• **Quoted text**
++++++++++
1

My bash script looks like this:

#!/bin/bash
grep -r --color=always $@ . | nolong

The file is saved in /usr/bin/findstr

Everything's ok when I run this:

findstr hello

But when I run this:

findstr hello world

It searches only for hello.

Question: How can I put $@ in quotes, so that it would understand it is a single parameter?

2 Answers2

7

If you want to search for the regexp that is the concatenation of the arguments with space characters in between, that would be:

#! /bin/sh -
IFS=' ' # used for "$*"
grep -r --color=always -e "$*" . | nolong

"$*" joins the positional parameters with the first character (actually byte except with yash) of $IFS.

Note (as you seem to be confused by the meaning of space) that if you run:

myscript hello world
myscript hello  world
myscript 'hello'   "world"

The spaces (or quotes) are not passed to myscript, they are just part of the shell command-line syntax. In those 3 shell command lines, myscript receives the same 3 arguments: "myscript", "hello" and "world".

If you want to search for any of the regexps passed as arguments:

#! /bin/sh -
for i do
  set -- "$@" -e "$i"
++++++++++
• **Task to complete**
In the shell-quoting discussion above, condense the paragraph beginning "The spaces (or quotes) are not passed to myscript" into a shorter version that keeps its main facts.

• **Entries provided**
++++++++++
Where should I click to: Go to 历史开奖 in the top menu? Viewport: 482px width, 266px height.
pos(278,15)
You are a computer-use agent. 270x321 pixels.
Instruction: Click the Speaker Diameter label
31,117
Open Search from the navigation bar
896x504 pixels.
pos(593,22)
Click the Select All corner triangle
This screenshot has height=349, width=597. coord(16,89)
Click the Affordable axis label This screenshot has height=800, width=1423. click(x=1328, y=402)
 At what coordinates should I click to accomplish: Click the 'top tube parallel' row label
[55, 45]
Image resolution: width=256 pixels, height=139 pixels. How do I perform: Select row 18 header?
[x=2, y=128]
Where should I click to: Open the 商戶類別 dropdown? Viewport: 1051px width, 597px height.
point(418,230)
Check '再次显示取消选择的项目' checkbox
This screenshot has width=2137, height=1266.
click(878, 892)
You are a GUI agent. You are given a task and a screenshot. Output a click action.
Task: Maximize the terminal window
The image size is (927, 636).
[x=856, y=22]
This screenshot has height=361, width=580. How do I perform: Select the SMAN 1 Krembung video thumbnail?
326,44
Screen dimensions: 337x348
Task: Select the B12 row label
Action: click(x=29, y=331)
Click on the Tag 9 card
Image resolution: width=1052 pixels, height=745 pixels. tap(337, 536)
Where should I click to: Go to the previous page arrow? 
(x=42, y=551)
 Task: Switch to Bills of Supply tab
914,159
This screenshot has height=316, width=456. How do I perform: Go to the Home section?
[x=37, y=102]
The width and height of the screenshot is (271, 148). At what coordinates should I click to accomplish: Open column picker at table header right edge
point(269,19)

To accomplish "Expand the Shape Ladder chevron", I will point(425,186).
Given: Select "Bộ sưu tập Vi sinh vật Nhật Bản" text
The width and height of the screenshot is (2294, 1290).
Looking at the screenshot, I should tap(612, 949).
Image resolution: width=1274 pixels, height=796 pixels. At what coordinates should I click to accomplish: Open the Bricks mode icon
++++++++++
• **Result of the exercise**
Spaces and quotes are shell command-line syntax and never reach myscript. All three command lines give it the same three arguments: "myscript", "hello" and "world".